Exercise description. When writing out the listing below, reproduce every word exactly and skip the pictures.

Material supplied.
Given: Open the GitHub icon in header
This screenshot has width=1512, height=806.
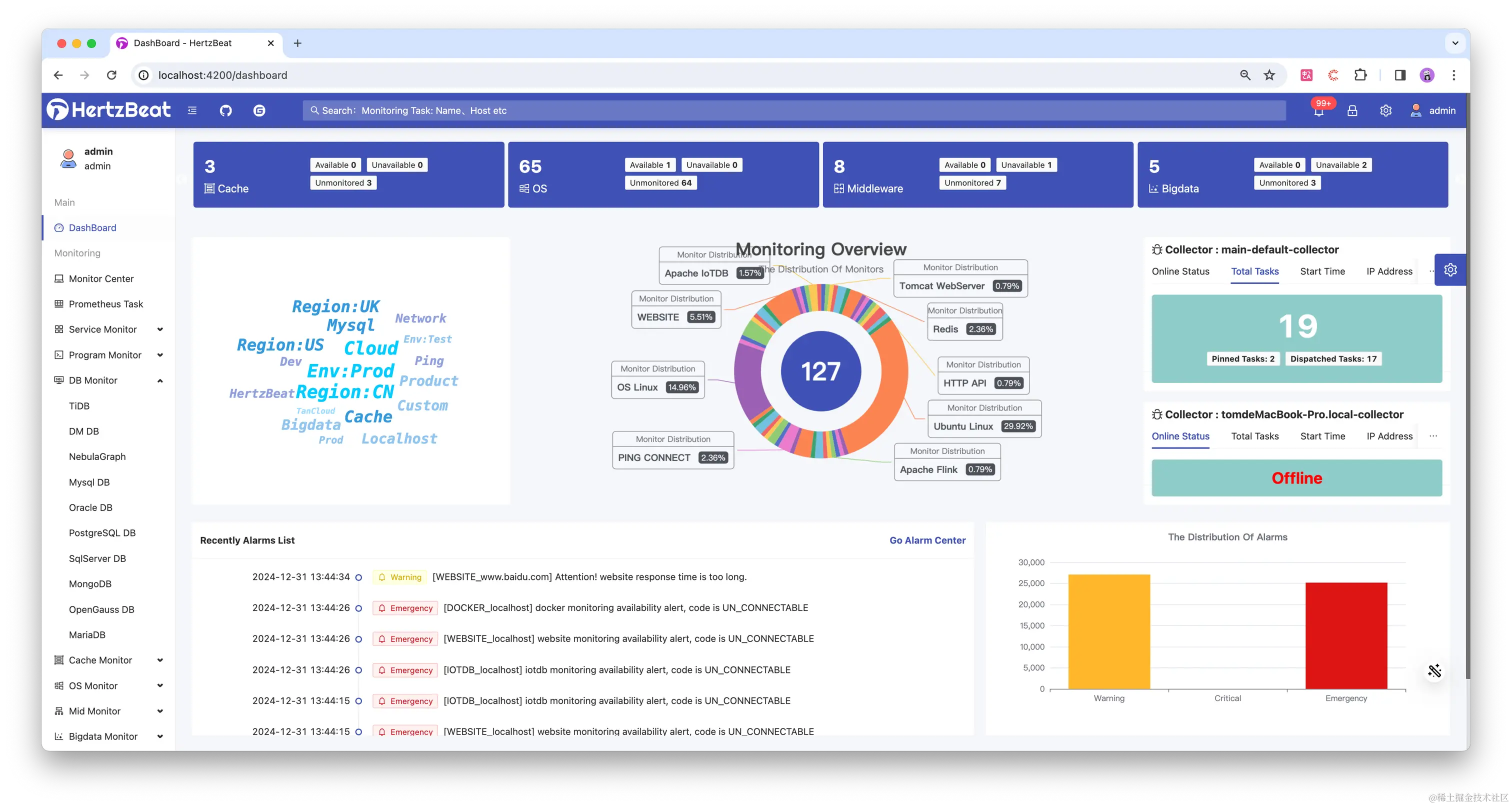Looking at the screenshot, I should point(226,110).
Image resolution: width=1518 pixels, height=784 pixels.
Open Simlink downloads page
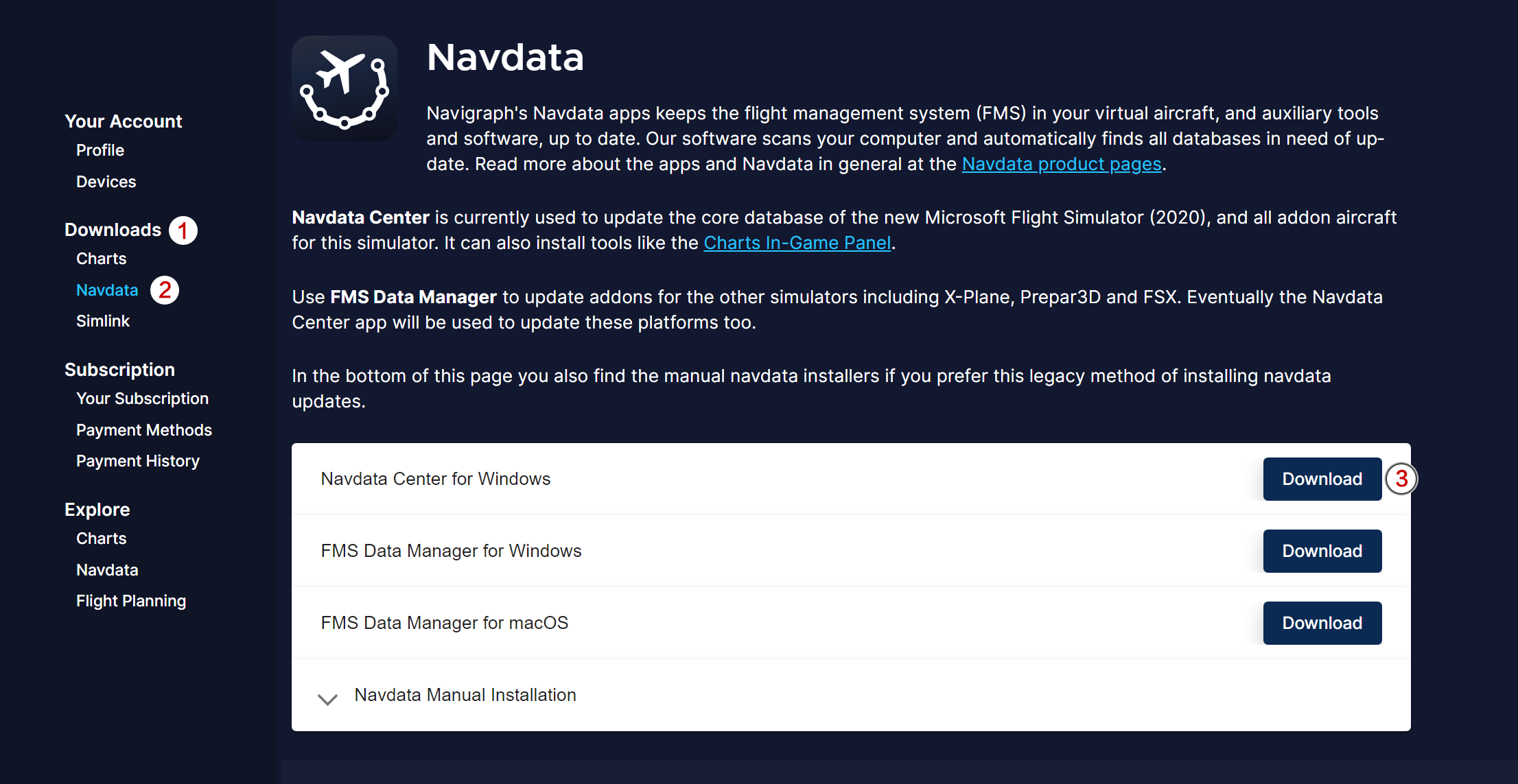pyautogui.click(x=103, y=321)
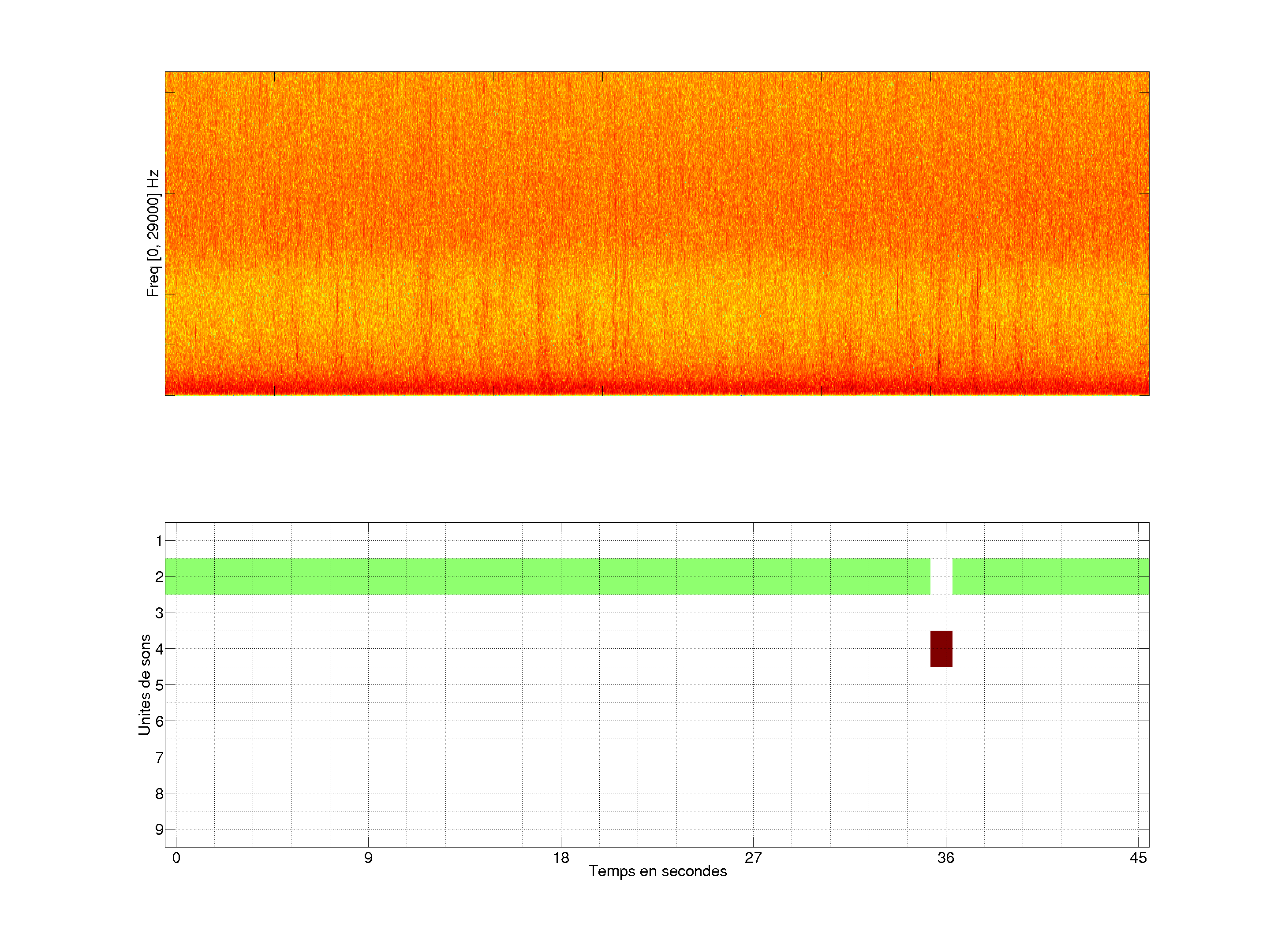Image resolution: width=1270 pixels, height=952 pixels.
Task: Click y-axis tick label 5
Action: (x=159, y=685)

The completed task.
Given: Open the GitHub icon in header
This screenshot has width=1512, height=806.
Looking at the screenshot, I should point(226,110).
Image resolution: width=1518 pixels, height=784 pixels.
Open Simlink downloads page
pyautogui.click(x=103, y=321)
Image resolution: width=1270 pixels, height=952 pixels.
Task: Click y-axis tick label 5
Action: (x=159, y=685)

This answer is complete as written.